Provided information =
——
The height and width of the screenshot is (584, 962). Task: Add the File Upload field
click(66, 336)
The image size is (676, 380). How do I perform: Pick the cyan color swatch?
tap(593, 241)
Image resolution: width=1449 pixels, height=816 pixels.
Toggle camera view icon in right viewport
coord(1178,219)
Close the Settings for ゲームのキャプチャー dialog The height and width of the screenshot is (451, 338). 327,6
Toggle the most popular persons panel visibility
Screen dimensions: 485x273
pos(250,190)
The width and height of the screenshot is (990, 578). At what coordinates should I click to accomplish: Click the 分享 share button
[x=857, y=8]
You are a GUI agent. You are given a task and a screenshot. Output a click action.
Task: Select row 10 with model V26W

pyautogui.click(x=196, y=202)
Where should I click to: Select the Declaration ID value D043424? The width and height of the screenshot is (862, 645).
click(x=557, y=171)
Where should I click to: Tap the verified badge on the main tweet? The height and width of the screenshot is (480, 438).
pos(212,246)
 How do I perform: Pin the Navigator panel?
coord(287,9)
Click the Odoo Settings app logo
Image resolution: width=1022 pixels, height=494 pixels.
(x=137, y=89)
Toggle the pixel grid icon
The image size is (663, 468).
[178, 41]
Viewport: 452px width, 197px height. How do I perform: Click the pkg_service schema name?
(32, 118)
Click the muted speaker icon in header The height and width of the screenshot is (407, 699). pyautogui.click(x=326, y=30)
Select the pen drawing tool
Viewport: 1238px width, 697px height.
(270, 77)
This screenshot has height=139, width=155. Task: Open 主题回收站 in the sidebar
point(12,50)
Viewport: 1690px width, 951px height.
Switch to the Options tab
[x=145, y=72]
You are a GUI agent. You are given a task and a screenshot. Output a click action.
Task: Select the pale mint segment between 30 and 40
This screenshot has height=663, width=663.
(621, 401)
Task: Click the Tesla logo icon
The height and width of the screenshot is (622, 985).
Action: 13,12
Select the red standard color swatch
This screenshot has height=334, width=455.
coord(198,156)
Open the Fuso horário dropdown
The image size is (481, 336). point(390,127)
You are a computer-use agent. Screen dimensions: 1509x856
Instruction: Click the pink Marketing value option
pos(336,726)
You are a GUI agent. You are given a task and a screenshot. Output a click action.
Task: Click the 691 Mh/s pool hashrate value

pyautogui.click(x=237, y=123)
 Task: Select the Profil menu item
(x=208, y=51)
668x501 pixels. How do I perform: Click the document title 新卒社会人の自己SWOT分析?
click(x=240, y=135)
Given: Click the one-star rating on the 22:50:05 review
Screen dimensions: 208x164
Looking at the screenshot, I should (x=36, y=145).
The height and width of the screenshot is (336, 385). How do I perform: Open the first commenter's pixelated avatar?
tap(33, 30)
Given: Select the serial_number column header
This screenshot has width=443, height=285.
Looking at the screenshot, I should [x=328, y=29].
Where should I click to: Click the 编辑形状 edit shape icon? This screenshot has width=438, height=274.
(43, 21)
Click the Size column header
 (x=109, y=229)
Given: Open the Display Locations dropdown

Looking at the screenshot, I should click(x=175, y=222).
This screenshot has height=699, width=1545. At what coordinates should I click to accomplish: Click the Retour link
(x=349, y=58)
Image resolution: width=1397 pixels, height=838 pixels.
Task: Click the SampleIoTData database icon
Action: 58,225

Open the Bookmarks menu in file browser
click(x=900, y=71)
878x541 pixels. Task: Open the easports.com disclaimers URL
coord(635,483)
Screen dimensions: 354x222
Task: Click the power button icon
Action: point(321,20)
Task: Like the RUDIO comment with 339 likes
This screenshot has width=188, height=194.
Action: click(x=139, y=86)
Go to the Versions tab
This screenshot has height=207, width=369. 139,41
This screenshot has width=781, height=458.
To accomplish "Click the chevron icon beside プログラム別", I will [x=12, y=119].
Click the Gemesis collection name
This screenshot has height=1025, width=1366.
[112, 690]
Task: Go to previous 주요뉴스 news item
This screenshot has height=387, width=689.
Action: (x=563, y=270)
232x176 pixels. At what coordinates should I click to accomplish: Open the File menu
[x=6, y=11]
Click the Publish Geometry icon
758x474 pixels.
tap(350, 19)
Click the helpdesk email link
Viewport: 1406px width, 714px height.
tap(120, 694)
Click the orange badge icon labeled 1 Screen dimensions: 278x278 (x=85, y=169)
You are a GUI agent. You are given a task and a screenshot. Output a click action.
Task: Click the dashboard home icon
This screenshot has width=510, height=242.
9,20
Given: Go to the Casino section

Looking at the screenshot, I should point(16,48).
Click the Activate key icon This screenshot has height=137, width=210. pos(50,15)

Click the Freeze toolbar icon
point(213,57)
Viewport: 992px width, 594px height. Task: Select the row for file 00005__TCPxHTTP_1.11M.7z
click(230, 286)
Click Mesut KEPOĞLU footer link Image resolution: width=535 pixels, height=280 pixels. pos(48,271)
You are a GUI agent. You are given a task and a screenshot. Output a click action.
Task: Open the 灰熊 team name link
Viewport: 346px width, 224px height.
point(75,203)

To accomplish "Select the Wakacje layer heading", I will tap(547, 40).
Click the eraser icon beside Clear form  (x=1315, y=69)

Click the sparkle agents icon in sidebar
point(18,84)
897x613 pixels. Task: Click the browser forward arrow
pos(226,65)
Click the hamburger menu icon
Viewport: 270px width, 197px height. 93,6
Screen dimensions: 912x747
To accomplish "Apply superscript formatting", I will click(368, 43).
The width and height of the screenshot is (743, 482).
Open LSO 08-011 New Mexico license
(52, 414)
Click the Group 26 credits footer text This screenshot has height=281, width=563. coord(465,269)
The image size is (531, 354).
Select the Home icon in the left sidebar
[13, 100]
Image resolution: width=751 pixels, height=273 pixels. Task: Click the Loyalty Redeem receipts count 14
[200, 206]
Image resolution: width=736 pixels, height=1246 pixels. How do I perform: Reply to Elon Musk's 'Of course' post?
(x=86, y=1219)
——
Exercise task =
Rewrite the part of the listing that opens with the line containing "Click the muted" and closes with the line containing "[x=145, y=72]", swapping "Options" for "Settings" and leaving everything else unchanged.

Complete response =
Click the muted speaker icon in header The height and width of the screenshot is (407, 699). pyautogui.click(x=326, y=30)
Select the pen drawing tool
Viewport: 1238px width, 697px height.
(270, 77)
This screenshot has height=139, width=155. Task: Open 主题回收站 in the sidebar
point(12,50)
Viewport: 1690px width, 951px height.
Switch to the Settings tab
[x=145, y=72]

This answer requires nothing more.